New Trends in Corporate Cyber Security
In the wake of several high-profile security breaches in 2015, corporations are continuing to adapt to changing technological and geopolitical landscapes that present threats to information security. Last year, a global cost analysis study from IBM estimated the cost of corporate data breaches at $3.79 million dollars, underscoring the imminent need for corporations to tighten and enhance their cyber security. So far, in 2016, these five recent trends have made their mark on corporate data security tactics. From issues surrounding new technologies like cloud computing and the Internet of Things, to threats from increasingly sophisticated phishing and malware, companies continue to fight back against malicious attackers with continuous security improvements.
The Rise of Cloud Computing
Cloud computing has developed rapidly over the last few years. As more and more services store data in the “cloud,” corporate IT departments can find themselves losing a degree of oversight and control. To ensure that information is secure, it’s important for IT to have full visibility. One potential threat is that employees may attempt to bypass IT to access information or services that they feel they need. In the process, they may be bypassing security systems and protocols, potentially creating vulnerabilities.
To retain control when using cloud systems, it’s important to scrutinize cloud vendors closely. Company IT departments should be cognizant of where data is being stored, and whether the cloud service vendor meets appropriate security standards. From a risk management perspective, it’s wise to keep an eye on any third-party vendors who are responsible for the security of your data. Another solution would be to utilize a highly rated information technology staffing agency which thoroughly vets all of their employees.

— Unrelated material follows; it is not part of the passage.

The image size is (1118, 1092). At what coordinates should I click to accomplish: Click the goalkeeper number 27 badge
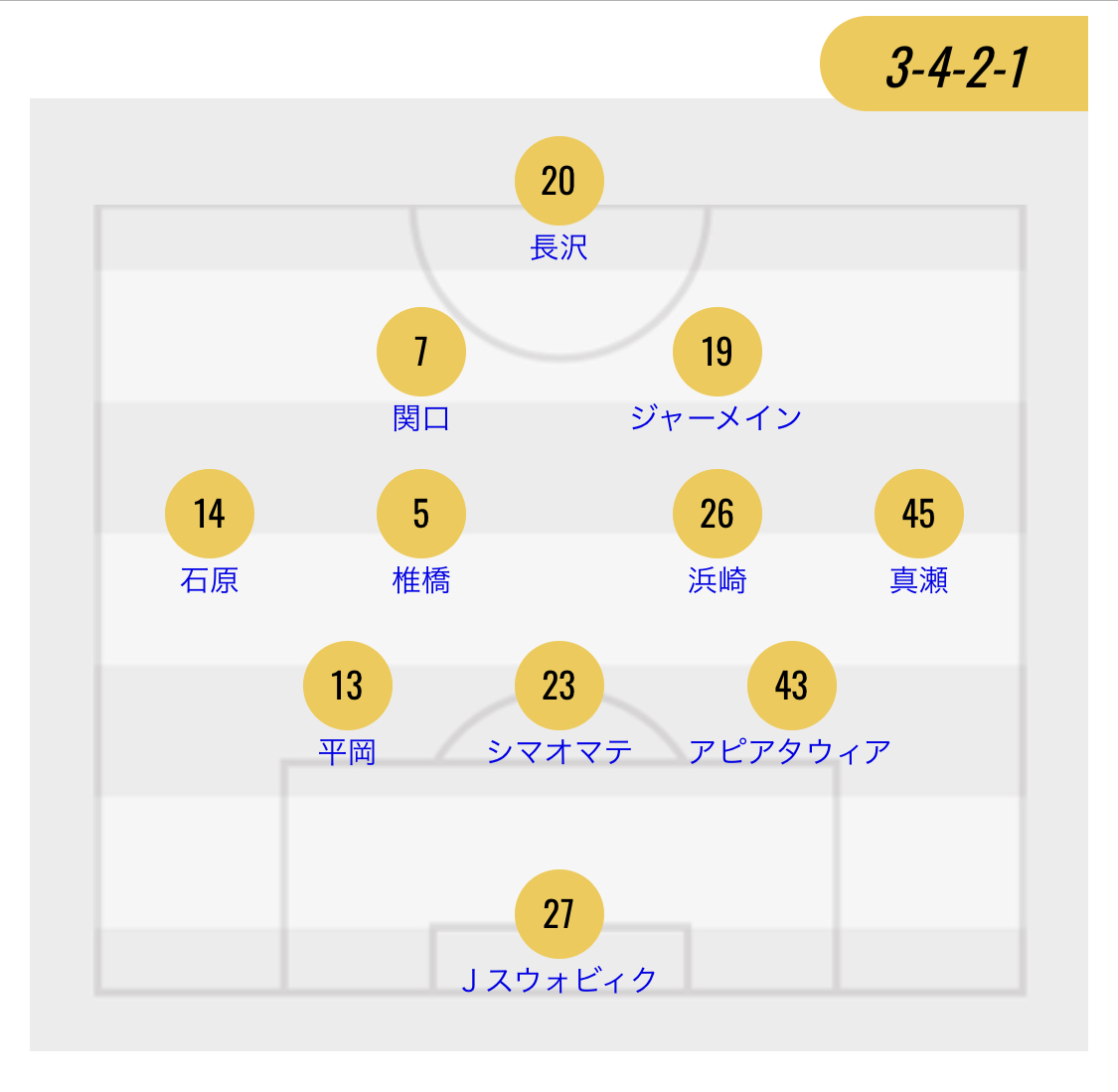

The Office of the Comptroller of the Currency has cautioned against several things that can increase the risk of a data breach. Although their recommendations are aimed toward banking institutions, they are not exclusive to banks:
- Failure to assess and document the inherent risks in outsourcing services
- Failure to perform ongoing monitoring of third party services
- Entering into contracts with third party vendors without assessing the vendors’ security and risk controls
- Entering into contracts that may incentivize third parties to take risks with data security to maximize profit
- Engaging with third party vendors with inadequate formal contracts
Ransomware is a type of malware that encrypts a user’s files. The attacker then requests payment in return for the encryption key. According to the Cyber Threat Alliance, a recent variant of ransomware known as “CryptoWall 3.0” has cost global users a total of over $325 million. The virus renders data inaccessible without paying the ransom, and attackers often use social engineering to gain an initial foothold.
The problem with ransomware is that in many cases, it works. The easiest way for a company to regain access to their data is often to simply pay the money and be done with it. Companies can mitigate the threat from ransomware with robust backup routines, and better cyber security education for personnel can help deter the social engineering component of these attacks.
“Spear phishing” is a malicious tactic that targets specific individuals or companies. The attacker deceives the user into handing over passwords, user information, and other sensitive information. Its effectiveness is primarily a matter of social engineering. While more technically inclined users are often aware of spear phishing, phishing websites are becoming increasingly sophisticated and convincing. It’s not uncommon for an employee to fall victim to a phishing scam that looks like the official login for a website or service.
Recently, spear phishing attacks are increasingly targeted toward high-level personnel, including C-suite executives. It’s important for IT departments to educate such personnel about the dangers of possibility of spear phishing.
Dealing with Publicly Known Vulnerabilities
In many cases, hackers will exploit vulnerabilities that are already publicly known, but have not yet been resolved. While newer exploits are more likely to be publicized, the majority of attacks exploit bugs that have been known for years. This means that security analysts need to devote time and resources to fixing known exploits. The rise of new technologies compounds this issue, and many hackers target point-of-sale and internet of things technologies.
Last year, HP released a 2015 Cyber Risk Report. The following tactics are recommended:
- Comprehensive patching to keep systems up to date
- Regular penetration testing
- Understanding new potential for attacks associated with new technologies, e.g. IoT
- Keeping up with new developments in the cyber security industry
The Nascent Internet of Things
The “Internet of Things” is arguably in its infancy, but is widely predicted to be one of the next major developments in the tech world. The IoT creates the potential for many new business opportunities, but it also creates new inroads for possible malicious attacks. Access to IoT devices and data needs to be restricted, with significant oversight by IT personnel.
The Future of Corporate Cyber Security
As technology continues to develop, and new devices and systems like cloud storage and the Internet of Things present both new strategies and new threats, corporate information security must continue to adapt. From technical vulnerabilities like software bugs, to human vulnerabilities to social engineering, there will always be malicious individuals and groups who attempt to compromise companies’ data. Strong IT resources, along with good education for non-technical personnel, can help ensure optimal cyber security for corporations of all sizes.